Click-target data:
——

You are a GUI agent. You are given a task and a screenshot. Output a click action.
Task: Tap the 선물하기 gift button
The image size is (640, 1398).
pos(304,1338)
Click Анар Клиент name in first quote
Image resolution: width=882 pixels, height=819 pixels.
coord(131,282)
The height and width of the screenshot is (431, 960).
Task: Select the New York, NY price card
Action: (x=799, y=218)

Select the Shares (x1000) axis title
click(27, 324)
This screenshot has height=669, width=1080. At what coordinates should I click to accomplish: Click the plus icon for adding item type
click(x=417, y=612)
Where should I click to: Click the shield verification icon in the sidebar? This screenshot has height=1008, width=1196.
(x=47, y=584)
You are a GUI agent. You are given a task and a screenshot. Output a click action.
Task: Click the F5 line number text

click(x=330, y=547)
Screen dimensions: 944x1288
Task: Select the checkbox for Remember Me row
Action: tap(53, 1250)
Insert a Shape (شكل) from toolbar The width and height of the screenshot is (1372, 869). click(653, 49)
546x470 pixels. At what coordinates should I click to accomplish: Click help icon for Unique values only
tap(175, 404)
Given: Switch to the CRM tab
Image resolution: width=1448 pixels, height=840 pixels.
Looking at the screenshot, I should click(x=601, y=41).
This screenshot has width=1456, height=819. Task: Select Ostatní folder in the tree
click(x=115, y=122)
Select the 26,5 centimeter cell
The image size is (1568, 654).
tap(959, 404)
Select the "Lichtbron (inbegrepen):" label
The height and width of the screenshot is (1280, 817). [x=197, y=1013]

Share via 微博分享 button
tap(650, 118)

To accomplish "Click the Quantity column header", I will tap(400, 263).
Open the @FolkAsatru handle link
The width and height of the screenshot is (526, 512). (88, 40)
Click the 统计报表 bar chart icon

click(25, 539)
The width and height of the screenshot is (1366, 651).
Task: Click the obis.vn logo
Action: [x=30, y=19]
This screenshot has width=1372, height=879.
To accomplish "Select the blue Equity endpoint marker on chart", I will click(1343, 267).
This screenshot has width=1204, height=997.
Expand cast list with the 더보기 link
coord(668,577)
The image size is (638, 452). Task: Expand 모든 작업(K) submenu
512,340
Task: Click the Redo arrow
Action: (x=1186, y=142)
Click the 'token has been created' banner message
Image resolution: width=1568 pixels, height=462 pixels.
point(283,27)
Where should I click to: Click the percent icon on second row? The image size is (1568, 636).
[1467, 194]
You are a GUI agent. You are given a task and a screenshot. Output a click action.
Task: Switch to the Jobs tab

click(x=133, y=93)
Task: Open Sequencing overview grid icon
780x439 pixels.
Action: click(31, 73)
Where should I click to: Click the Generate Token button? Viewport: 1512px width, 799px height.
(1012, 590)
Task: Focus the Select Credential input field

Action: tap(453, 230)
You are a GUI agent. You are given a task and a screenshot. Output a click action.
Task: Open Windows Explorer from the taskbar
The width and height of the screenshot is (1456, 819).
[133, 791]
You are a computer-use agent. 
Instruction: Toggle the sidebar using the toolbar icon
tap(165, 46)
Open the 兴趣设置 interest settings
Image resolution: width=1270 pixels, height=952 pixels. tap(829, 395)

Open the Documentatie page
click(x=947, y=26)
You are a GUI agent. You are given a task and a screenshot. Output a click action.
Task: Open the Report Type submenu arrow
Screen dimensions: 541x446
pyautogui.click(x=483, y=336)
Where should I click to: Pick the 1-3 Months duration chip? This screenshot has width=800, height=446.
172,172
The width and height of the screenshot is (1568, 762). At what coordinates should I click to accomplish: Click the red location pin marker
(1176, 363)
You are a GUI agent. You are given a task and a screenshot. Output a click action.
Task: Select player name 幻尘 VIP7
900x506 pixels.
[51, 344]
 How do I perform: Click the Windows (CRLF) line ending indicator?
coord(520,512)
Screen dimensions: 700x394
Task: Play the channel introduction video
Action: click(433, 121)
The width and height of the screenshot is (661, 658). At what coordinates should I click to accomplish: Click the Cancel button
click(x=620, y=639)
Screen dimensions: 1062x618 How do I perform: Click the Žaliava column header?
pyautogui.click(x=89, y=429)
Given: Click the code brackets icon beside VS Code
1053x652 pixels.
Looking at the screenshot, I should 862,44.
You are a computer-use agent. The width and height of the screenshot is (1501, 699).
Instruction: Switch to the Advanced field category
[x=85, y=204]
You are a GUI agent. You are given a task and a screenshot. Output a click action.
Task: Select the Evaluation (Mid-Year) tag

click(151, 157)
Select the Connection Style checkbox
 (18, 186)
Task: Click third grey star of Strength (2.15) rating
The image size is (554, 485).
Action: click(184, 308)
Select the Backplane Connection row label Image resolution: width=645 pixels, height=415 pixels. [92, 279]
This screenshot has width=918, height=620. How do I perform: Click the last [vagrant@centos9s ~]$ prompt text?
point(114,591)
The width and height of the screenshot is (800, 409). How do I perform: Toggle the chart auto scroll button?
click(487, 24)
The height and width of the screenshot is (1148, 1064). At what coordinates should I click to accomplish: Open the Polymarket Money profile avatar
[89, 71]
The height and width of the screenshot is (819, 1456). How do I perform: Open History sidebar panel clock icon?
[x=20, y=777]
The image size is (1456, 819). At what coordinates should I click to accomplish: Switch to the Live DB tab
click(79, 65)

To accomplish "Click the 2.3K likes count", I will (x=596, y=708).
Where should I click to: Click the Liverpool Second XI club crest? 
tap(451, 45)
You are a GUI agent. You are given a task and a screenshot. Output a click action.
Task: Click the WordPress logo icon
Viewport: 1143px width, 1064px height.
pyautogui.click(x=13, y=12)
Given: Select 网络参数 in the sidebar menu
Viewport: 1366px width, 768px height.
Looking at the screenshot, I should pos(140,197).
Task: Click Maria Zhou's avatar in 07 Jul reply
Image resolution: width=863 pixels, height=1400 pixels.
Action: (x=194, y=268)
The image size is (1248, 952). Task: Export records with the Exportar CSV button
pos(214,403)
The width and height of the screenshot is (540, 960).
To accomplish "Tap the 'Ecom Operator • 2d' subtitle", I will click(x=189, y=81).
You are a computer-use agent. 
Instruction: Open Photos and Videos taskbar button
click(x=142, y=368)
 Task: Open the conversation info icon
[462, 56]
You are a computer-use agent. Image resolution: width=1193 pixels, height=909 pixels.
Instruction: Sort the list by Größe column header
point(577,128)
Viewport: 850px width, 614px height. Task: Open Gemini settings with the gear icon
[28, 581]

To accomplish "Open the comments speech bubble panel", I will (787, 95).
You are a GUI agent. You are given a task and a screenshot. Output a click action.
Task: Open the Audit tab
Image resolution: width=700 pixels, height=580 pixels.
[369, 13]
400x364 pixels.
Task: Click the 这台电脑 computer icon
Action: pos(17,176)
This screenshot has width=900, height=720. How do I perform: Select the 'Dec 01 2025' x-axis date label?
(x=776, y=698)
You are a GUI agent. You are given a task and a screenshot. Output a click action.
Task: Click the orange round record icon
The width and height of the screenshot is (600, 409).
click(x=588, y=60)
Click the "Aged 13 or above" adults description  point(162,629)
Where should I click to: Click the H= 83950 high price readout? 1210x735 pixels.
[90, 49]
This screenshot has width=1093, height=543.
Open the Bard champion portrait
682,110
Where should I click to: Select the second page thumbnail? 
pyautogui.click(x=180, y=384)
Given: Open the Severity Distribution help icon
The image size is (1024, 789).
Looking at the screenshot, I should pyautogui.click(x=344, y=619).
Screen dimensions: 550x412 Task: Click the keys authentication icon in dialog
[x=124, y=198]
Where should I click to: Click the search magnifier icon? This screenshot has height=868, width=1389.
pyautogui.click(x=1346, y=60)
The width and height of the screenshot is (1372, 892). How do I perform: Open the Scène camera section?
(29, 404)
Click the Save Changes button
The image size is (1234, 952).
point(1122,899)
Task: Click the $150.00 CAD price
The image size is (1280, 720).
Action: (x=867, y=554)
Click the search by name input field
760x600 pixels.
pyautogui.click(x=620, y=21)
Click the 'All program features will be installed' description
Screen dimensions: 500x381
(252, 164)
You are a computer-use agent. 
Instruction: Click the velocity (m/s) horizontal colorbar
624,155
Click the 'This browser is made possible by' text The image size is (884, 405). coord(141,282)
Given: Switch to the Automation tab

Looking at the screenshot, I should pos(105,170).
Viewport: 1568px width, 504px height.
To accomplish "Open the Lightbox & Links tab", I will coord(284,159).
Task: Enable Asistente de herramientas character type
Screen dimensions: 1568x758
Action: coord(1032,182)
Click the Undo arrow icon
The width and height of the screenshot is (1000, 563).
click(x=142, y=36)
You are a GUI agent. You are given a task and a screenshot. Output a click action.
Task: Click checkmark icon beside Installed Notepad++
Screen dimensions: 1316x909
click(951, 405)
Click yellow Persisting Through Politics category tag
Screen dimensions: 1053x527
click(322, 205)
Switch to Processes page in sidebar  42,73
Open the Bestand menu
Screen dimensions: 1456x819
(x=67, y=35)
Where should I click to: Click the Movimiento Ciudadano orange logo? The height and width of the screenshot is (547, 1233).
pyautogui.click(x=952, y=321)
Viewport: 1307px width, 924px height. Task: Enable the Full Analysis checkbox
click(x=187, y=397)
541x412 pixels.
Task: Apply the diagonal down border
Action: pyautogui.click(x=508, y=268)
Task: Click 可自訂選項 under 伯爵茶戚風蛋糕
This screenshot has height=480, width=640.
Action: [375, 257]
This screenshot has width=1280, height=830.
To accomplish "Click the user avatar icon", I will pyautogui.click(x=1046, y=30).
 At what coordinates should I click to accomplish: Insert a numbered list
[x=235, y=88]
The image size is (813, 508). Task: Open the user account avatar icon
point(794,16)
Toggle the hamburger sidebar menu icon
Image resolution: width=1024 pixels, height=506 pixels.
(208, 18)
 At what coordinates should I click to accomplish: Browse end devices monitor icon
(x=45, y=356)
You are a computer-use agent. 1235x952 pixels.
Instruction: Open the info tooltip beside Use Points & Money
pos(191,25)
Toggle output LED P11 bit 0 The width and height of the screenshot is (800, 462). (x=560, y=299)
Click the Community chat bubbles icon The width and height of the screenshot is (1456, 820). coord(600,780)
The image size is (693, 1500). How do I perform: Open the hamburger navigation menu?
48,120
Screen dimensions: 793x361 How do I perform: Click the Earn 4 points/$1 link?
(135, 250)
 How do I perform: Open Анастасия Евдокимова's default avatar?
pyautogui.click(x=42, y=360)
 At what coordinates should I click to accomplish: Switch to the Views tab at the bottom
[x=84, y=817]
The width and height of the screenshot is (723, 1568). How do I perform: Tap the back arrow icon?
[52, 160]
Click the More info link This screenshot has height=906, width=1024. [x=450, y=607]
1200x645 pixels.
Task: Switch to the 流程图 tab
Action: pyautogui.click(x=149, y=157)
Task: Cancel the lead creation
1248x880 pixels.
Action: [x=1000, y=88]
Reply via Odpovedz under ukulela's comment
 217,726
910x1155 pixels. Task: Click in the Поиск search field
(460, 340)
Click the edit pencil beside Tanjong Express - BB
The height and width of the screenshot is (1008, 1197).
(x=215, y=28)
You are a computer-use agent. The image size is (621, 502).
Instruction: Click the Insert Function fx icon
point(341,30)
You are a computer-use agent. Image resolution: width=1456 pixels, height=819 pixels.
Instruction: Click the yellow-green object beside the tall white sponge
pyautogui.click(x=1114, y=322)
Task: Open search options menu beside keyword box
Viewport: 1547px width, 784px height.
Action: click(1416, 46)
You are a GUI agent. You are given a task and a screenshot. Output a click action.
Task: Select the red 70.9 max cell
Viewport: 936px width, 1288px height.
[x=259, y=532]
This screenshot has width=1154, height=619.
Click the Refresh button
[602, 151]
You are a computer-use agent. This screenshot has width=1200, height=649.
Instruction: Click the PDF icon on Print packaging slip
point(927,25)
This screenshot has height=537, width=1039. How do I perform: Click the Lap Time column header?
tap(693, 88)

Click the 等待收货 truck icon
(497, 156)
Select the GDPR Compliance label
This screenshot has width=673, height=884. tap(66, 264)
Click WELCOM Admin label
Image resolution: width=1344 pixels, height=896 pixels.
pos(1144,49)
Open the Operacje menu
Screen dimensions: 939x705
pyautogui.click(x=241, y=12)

——

● Task to carry out:
Can you put the data above, from its first line through the line holding "coord(131,282)", inclusive, into a Markdown table with columns Row and Line, leaving out any blank lines?

● The output:
| Row | Line |
|---|---|
| 1 | You are a GUI agent. You are given a task and a screenshot. Output a click action. |
| 2 | Task: Tap the 선물하기 gift button |
| 3 | The image size is (640, 1398). |
| 4 | pos(304,1338) |
| 5 | Click Анар Клиент name in first quote |
| 6 | Image resolution: width=882 pixels, height=819 pixels. |
| 7 | coord(131,282) |